'''
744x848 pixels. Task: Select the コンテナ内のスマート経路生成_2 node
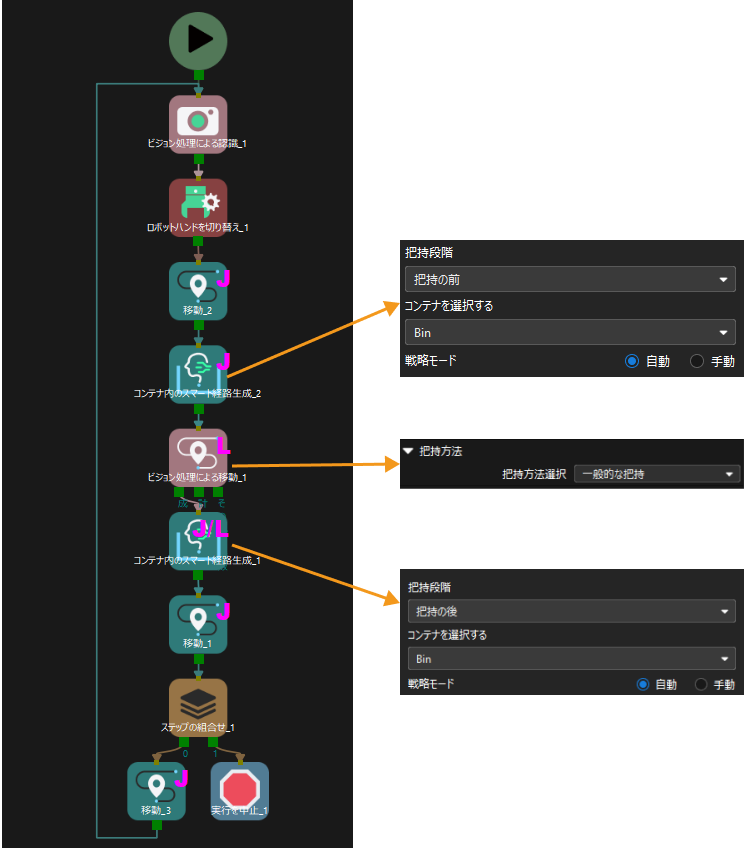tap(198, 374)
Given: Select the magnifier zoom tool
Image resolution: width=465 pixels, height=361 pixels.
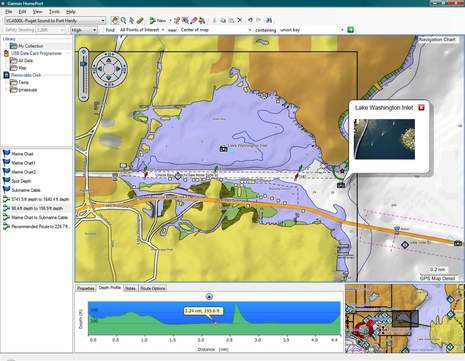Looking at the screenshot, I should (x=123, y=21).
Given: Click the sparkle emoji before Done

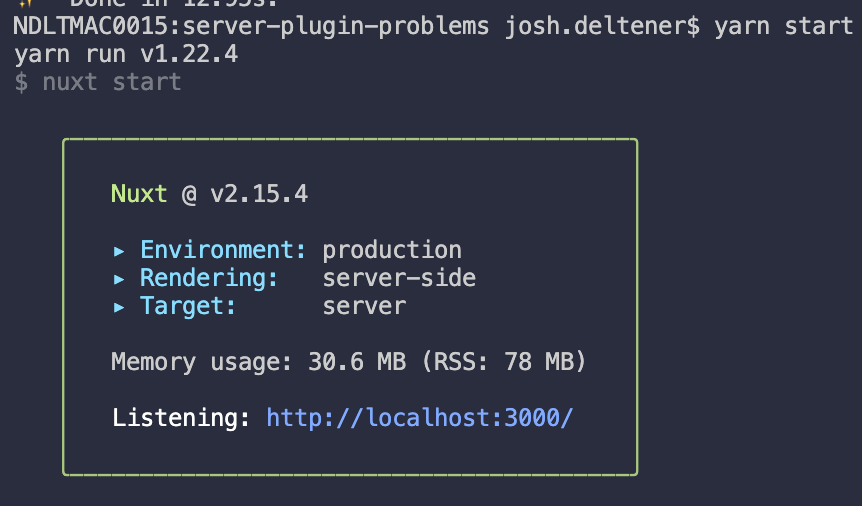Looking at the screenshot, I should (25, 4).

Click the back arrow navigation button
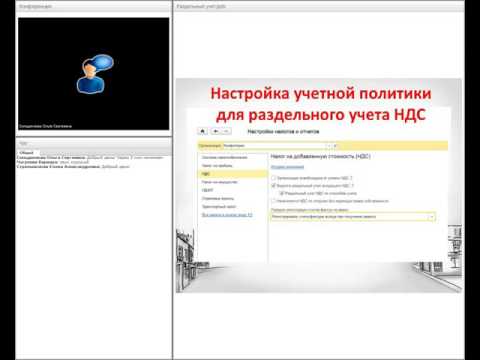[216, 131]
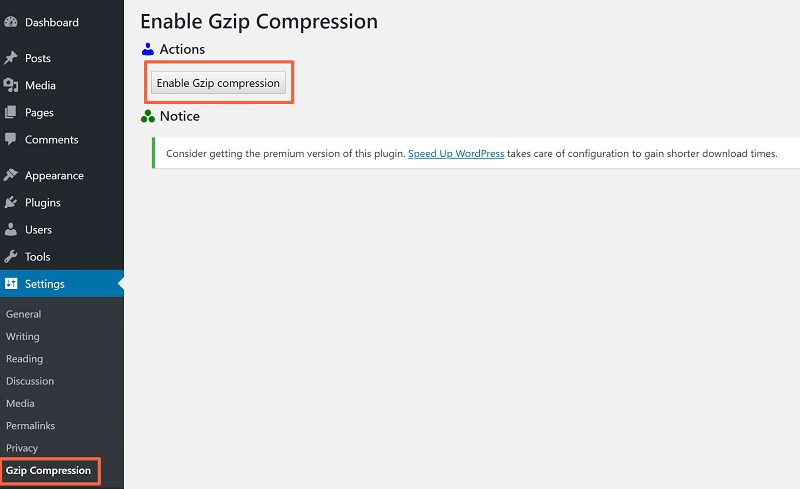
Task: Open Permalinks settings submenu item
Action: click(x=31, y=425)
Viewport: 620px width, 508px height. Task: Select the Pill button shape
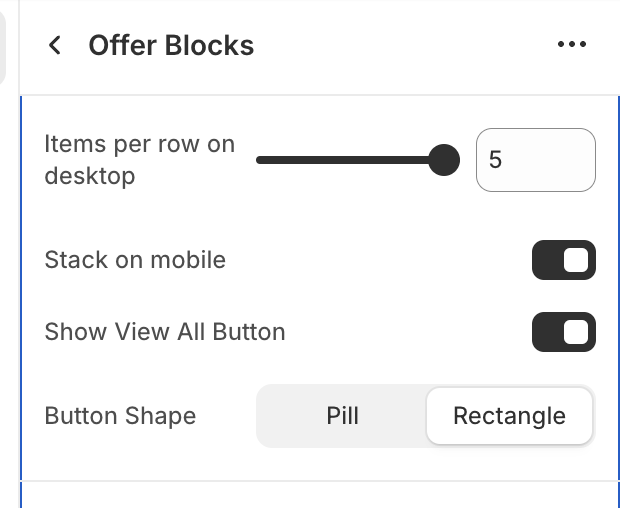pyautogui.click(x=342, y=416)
'''
Only the text of the records belongs in the answer; reproduce it verbatim, with no pictures.

744x848 pixels. Task: Select the コンテナ内のスマート経路生成_2 node
tap(198, 374)
Given: Select the magnifier zoom tool
Image resolution: width=465 pixels, height=361 pixels.
Looking at the screenshot, I should (x=123, y=21).
Given: Click the sparkle emoji before Done

Looking at the screenshot, I should (25, 4).

Click the back arrow navigation button
[216, 131]
Task: Open Permalinks settings submenu item
Action: click(x=31, y=425)
Viewport: 620px width, 508px height. Task: Select the Pill button shape
pyautogui.click(x=342, y=416)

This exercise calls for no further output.